Just as an additional note to the identity provided by @Cardboard Box.
$$
\prod_{p|mn} \left(1 - \dfrac{1}{p}\right) = \frac{\prod\limits_{p|m} \left(1 - \dfrac{1}{p}\right) \prod\limits_{p|n} \left(1 - \dfrac{1}{p}\right)}{\prod\limits_{p|d} \left(1 - \dfrac{1}{p}\right)}
$$
Why does this work?
Consider the prime factorization of $m,n$, and that we are multiplying all $p$ such that $p|mn$. But, on first sight, this is the same as multiplying all $p$ such that $p|n$ together with all $p$ such that $p|m$. But what if $m$ and $n$ share a prime factor?
This means that we will multiply that prime factor (call it $p_c$) twice, although of course it can only appear once in the prime factorization of $mn$, albeit with a greater power associated.
Thus, we need to account for this shared factor, or even shared factors in case there is more than 1 shared prime factor.

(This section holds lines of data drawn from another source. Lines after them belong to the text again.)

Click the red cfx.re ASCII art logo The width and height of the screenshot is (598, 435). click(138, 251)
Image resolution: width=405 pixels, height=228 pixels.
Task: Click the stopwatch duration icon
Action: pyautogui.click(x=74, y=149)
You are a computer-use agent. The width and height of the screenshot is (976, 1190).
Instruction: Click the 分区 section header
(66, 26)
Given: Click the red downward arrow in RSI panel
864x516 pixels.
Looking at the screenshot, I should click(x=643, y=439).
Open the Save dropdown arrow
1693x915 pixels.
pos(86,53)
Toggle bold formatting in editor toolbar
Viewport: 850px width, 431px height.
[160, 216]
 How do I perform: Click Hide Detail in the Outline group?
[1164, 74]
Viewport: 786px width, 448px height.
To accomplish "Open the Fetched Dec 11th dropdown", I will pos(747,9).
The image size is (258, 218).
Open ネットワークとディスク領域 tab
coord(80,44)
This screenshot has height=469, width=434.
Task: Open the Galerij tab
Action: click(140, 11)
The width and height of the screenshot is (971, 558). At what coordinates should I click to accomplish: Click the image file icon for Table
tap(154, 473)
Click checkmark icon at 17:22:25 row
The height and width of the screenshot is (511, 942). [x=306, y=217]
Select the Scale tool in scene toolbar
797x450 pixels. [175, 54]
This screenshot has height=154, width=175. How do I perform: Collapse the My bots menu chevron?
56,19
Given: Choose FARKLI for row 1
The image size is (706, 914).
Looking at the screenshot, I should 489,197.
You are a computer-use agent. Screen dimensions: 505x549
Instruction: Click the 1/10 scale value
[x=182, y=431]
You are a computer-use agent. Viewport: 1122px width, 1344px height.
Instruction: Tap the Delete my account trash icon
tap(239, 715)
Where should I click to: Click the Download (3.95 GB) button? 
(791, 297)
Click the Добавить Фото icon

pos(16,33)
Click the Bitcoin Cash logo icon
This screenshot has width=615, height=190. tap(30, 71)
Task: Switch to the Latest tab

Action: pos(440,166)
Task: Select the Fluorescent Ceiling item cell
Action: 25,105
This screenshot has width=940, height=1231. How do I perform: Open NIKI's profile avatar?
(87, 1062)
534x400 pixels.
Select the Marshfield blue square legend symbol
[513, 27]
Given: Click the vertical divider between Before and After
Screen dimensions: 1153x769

To do this, divide the whole thing by prime factors of the $gcd(m,n)$. Thus, we will be "removing" the factors which we multiplied twice.
Furthermore, to go from
$$
mn \frac{\prod\limits_{p|m} \left(1 - \dfrac{1}{p}\right) \prod\limits_{p|n} \left(1 - \dfrac{1}{p}\right)}{\prod\limits_{p|d} \left(1 - \dfrac{1}{p}\right)} = \phi(m) \phi(n) \dfrac{d}{\phi(d)}
$$
consider multiplying the left side by $\dfrac{d}{d}$. Thus you can group together the $d$ with $\prod\limits_{p|d} \left(1 - \dfrac{1}{p}\right)$ in the denominator to get $\phi(d)$.
Hope this makes it easier to follow the top answer.